Indian state unveils Millenium Biotech Policy II
Karnataka Government on December 9, 2009, unveiled its Millennium Biotech Policy II, which replaces the earlier policy statement issued in 2001. The new policy lists the progress made since then and also outlines steps to further spur the development of the biotechnology industry and harness its benefits for the common citizen in the years to come. As a focus area, the policy makes special commitments in the area of biofuels. The State of Karnataka, India, has joined the international movement to go green. The state has set a goal to meet 20 percent of its fuel needs from biofuels by 2020.
The state together with the Government of India has proposed to set up a Bio IT park in the Institute of Bioinformatics and Applied Biotechnology (IBAB) campus on a PPP model with an investment of Rs 20 crore (about $4.28 million). The Bio IT facility will be a hub for both IT and life sciences organizations, research institutions and academia.
In a step towards improving the quality of human resources for the biotechnology sector, the government will promote 10 biotech finishing schools selected by the Association of Biotechnology Led Enterprises (ABLE) and the Vision Group on Biotechnology with the government financial support of Rs one crore (about $0.21 million) per finishing school.
According to Mr Ashok Kumar Manoli, Principal Secretary, Information Technology and Biotechnology, Karnataka, “The concessions to the biotechnology companies including the tariffs in the state is likely to amount to a minimum of Rs 400 crore (about $85.64 million).”
Among the new concessions offered by the new policy, which was formulated by the Vision Group on Biotechnology, is the waiver for biotech research and development units from approvals by the State Pollution Control Department. The policy also offers agri-biotech companies greater freedom to conduct field trials. They will be facilitated in acquiring tillable agricultural land to the tune of 15-20 acres. This will solely be for companies performing agri-biotech related research and will be in the form of a 35 year lease.

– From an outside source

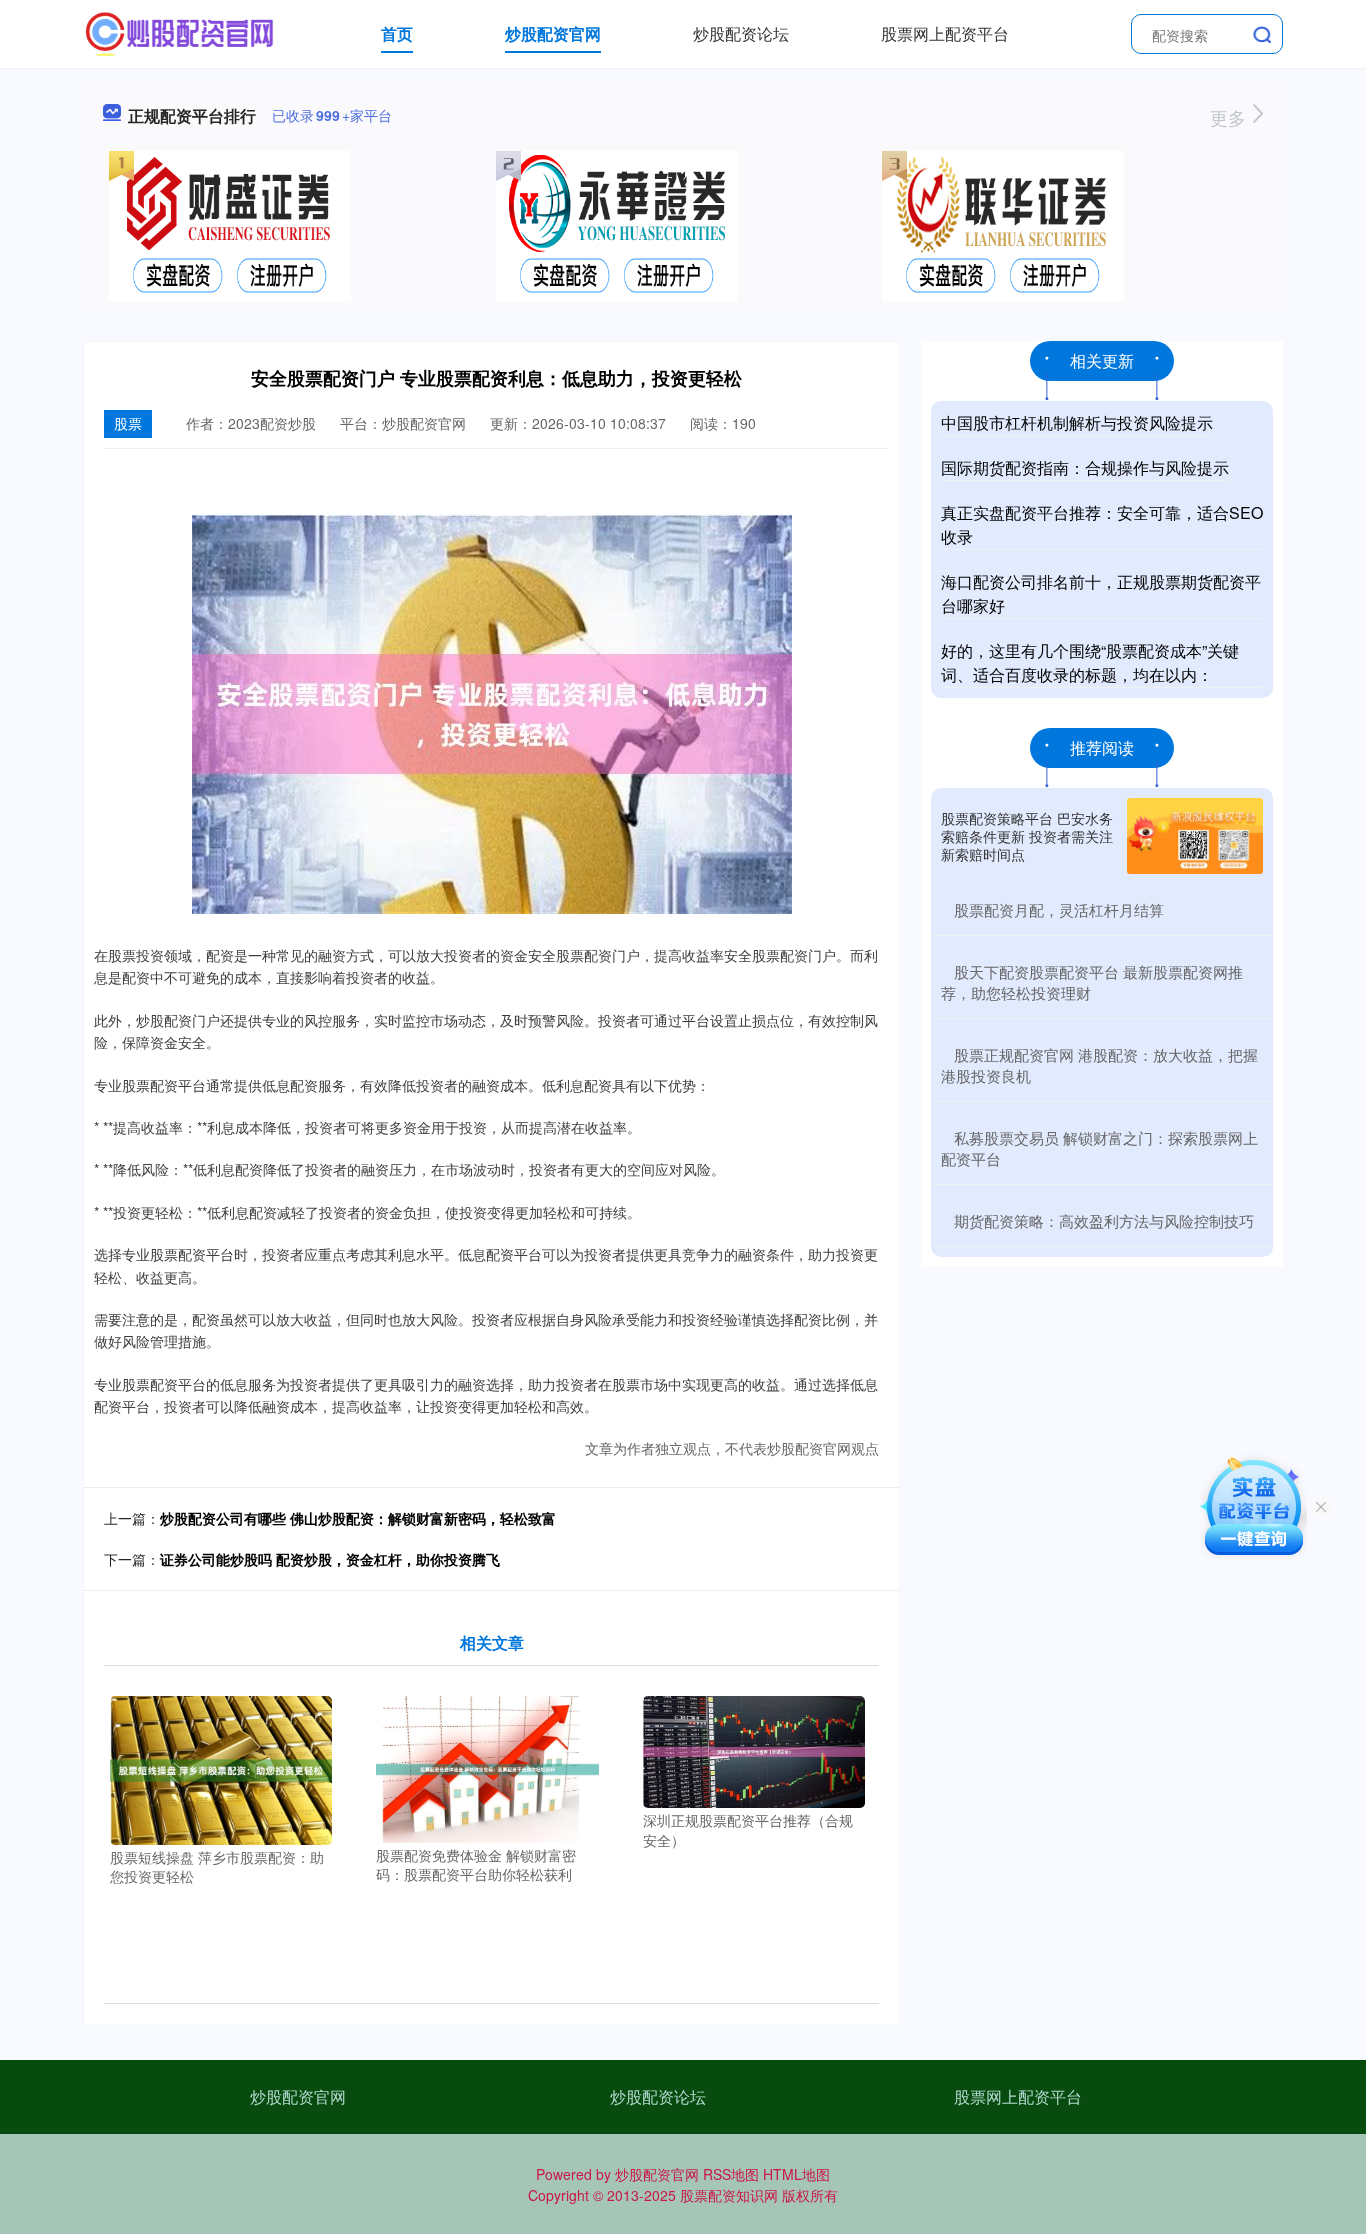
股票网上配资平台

Among the fiscal incentives on offer are interest-free loans from the government for paying value added tax, and subsidies for registration of patents, power and water. Moreover, biotech units will also be eligible for subsidies to meet expenses incurred for standardization certification. Apart from these exemptions, biotech units will also be eligible for other benefits that are provided for industries on terms set in the state industrial policy. The policy sets to establish five specialized biotech parks in Mysore, Mangalore, Dharwad and Bidar, apart from the Bangalore Helix Park that is under construction. The government would invest Rs 100- 150 crore (about $21.40-32.11 million) in each of the facilities.
The government would also establish a Bio Venture Fund with a corpus of Rs 50 crore (about $10.70 million) in partnership with a professional venture capital firm. Only certain hi-tech areas with a strong social relevance such as transgenics, stem cell biology and biomanufacturing would be eligible for funding. The government will have 26 percent stake in the proposed fund and the balance 74 percent will come from financial institutions or VC firms. Also on the agenda is the creation of a fund to commercialize research findings. The Karnataka State Government will set apart a corpus fund of Rs 15-20 crore (about $3.21-4.28 mn) which will be used to issue grants in Rs 10-29 lakh (about $0.021-0.062 mn) range in each case.